Available records →
^^^^^^^^^^^^^^^^
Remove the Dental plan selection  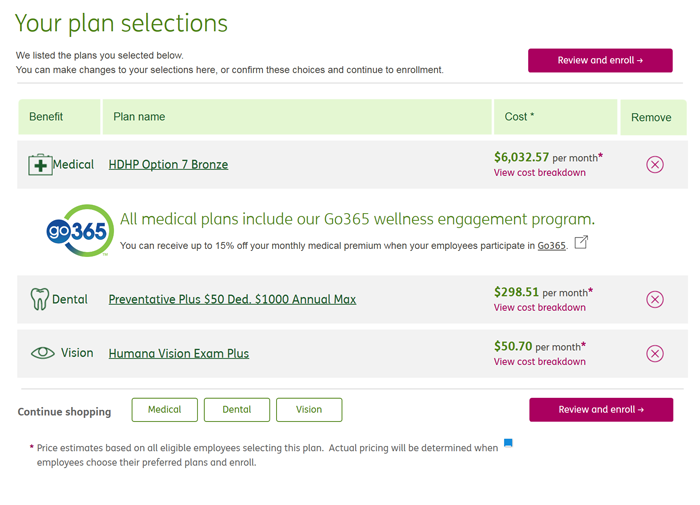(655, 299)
^^^^^^^^^^^^^^^^
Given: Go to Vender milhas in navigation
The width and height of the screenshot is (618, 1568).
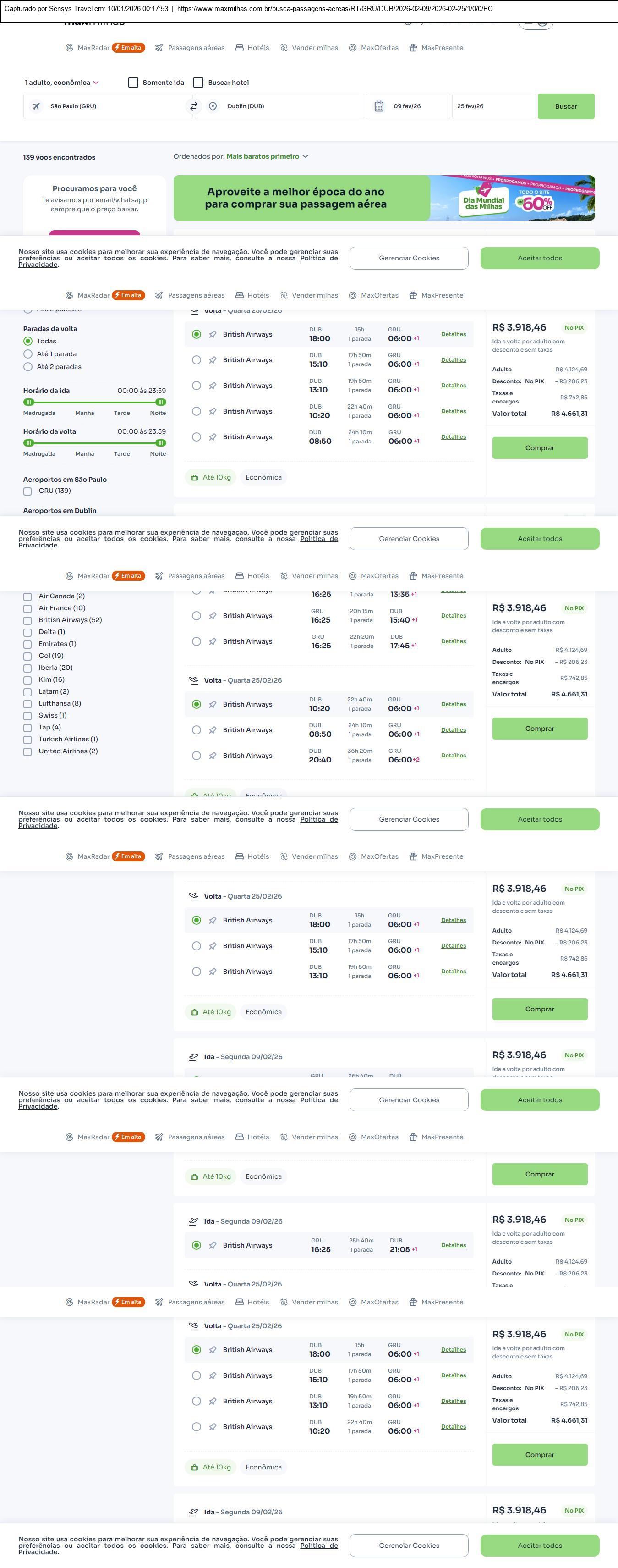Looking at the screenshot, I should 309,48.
^^^^^^^^^^^^^^^^
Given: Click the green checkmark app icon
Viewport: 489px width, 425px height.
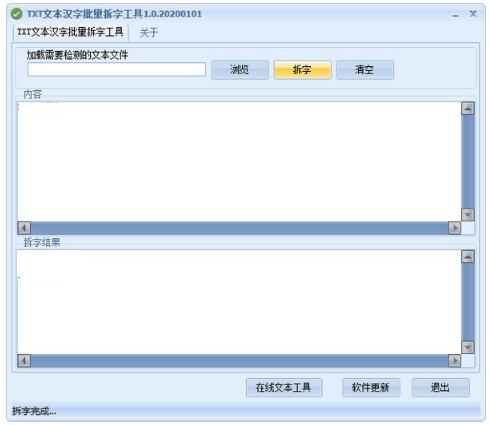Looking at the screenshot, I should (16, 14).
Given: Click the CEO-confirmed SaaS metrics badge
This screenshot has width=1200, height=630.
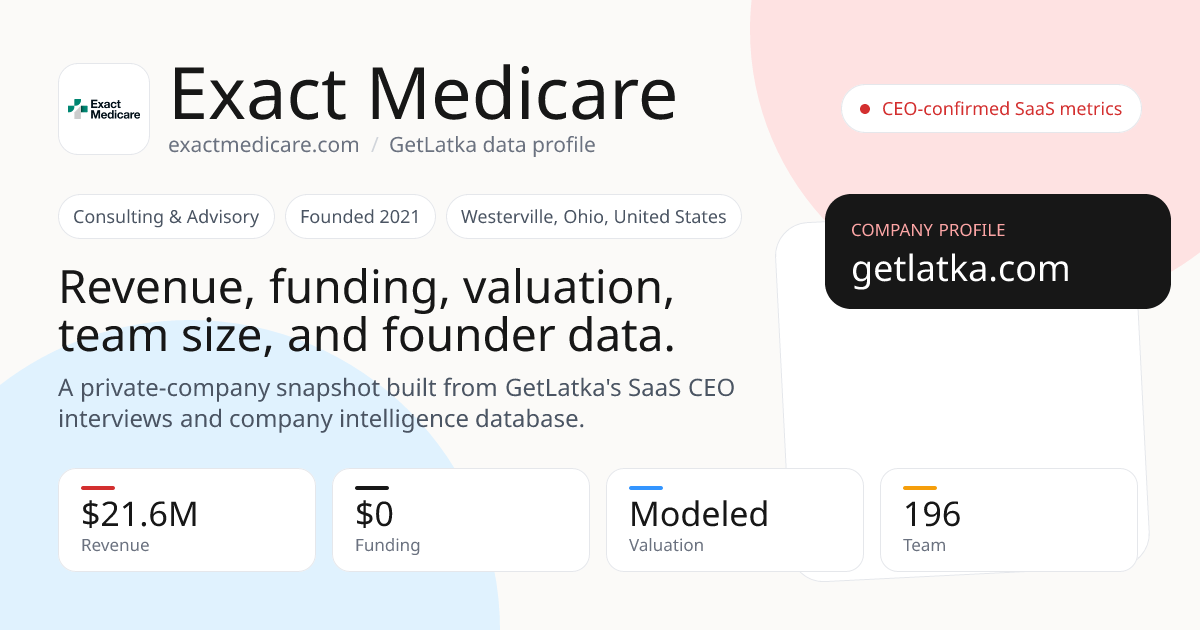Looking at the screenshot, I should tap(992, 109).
^^^^^^^^^^^^^^^^
Required work → Write out the data word for word, from the line with "Given: Go to Vender milhas in navigation" to the line with "Looking at the screenshot, I should 309,48.", both included, and leave out the pictures.

Result of this task →
Given: Go to Vender milhas in navigation
The width and height of the screenshot is (618, 1568).
Looking at the screenshot, I should 309,48.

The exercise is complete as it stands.